Obsessive Compulsive Disorder; part me

One of my many hurdles is the OCD.  This last round is especially challenging.  Once an obsession passes, the previous point of interest is completely forgotten even to the point of being disinteresting.  I started my blog on one such obsessive moments.  I find it challenging to come back and continue writing.  But, part of my current depression treatment is really helping me observe and take action when I realize the OCD is “in control”.  For those that don’t suffer from or have heard of OCD it’s very difficult for me to describe.  I tell people, I think of the worst possible outcome to every single scenario I have ever thought of.  I tell them about the internal pointless rage.  I tell them about the lack of impulse control.  I explain that Obsessive is just that, but it’s just as easy to forget that obsession.  Unless you live it, it could be hard to grasp.  I lived for 41 years before knowing that I was dealing with Obsessive Compulsive Disorder.  I had to do my own research into the all of the mental symptoms, but the physical repetition was easy to spot.  In 1995 the US Air Force wrote in a side note that I was Obsessive Compulsive.  I was not told what that meant.  I was not treated.  I was discarded without further explanation due to previous infractions brought on by the disorder.  I didn’t even know that what they did was ethically questionable.  I was swept away so quick I was denied by Montgomery GI Bill due to a length of service violation.  I had a disorder that they didn’t know how to handle, so I was booted and forgotten without even knowing what Obsessive Compulsive meant.

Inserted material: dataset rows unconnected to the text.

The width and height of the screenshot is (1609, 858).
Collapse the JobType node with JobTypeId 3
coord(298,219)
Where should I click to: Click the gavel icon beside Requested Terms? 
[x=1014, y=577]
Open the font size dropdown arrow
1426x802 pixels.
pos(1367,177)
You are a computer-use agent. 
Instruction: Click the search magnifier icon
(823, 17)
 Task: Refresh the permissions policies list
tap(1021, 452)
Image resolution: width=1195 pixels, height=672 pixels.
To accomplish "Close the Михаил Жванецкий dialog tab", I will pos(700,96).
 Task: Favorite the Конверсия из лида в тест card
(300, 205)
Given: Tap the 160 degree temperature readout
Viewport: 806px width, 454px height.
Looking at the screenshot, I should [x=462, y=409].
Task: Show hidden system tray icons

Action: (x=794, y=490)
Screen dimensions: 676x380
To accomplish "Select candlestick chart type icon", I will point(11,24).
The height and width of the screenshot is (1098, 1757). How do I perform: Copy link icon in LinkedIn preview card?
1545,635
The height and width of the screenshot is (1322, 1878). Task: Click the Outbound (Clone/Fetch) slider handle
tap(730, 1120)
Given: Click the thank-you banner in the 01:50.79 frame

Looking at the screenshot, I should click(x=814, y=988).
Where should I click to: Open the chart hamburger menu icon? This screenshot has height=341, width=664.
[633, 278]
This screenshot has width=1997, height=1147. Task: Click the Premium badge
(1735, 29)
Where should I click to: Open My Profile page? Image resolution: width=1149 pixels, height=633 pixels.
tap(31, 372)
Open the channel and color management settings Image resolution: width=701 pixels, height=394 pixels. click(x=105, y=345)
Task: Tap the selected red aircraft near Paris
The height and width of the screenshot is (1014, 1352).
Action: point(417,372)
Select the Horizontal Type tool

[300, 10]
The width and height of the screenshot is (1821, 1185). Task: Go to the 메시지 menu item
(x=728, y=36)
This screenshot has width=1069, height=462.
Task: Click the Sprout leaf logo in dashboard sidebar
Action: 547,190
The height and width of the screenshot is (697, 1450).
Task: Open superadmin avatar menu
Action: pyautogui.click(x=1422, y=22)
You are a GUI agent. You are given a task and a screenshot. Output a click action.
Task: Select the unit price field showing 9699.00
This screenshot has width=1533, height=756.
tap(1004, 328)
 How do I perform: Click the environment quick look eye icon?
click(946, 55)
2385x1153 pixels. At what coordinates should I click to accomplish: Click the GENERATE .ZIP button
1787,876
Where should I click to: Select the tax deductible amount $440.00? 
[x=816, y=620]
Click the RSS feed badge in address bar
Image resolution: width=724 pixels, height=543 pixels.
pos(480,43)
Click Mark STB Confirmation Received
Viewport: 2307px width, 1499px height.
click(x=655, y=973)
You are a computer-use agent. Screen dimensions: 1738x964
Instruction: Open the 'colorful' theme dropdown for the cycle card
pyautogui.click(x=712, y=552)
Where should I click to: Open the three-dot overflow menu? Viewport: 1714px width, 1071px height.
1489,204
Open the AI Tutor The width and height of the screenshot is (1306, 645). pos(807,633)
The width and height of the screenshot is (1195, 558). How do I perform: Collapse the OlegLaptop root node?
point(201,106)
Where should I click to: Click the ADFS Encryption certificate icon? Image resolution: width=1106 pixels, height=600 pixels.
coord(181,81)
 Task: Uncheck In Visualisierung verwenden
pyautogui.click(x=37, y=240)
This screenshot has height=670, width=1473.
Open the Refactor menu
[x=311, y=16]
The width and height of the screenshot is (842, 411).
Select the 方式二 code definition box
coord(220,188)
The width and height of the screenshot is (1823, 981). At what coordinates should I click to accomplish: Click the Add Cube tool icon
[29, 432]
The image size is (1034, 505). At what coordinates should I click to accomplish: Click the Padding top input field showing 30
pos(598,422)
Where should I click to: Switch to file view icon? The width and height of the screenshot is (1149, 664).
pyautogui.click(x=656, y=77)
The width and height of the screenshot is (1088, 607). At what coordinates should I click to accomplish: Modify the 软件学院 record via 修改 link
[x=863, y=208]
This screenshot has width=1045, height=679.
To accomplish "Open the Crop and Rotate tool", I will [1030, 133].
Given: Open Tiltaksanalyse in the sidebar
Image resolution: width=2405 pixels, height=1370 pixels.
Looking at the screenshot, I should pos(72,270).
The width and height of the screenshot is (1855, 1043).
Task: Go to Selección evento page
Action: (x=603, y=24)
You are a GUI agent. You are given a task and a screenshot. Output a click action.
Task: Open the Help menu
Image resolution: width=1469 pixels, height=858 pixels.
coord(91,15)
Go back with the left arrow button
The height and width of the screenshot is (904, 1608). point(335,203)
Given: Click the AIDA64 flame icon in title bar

Let alone that it was a disorder that has no cure.  This realization hurts.  I am going to go back to school this fall in order to help prevent my story from ever being repeated.  That’s been my plan all along, but I forget what I’m doing at times.  The faded obsession in easily forgotten.  Lucky for me I have this Blog, and all of you that stop by, to help remind me.  A life goal is not a passing obsession.  I can push and complete it, without fearing loss of interest.  I worry every day that I will simply fall back to my old habits and forget that I have to find a cure.  Depression first, then Anxiety, and then mental disorders like OCD.  If you know what it’s like, any word I have said, then you are not alone.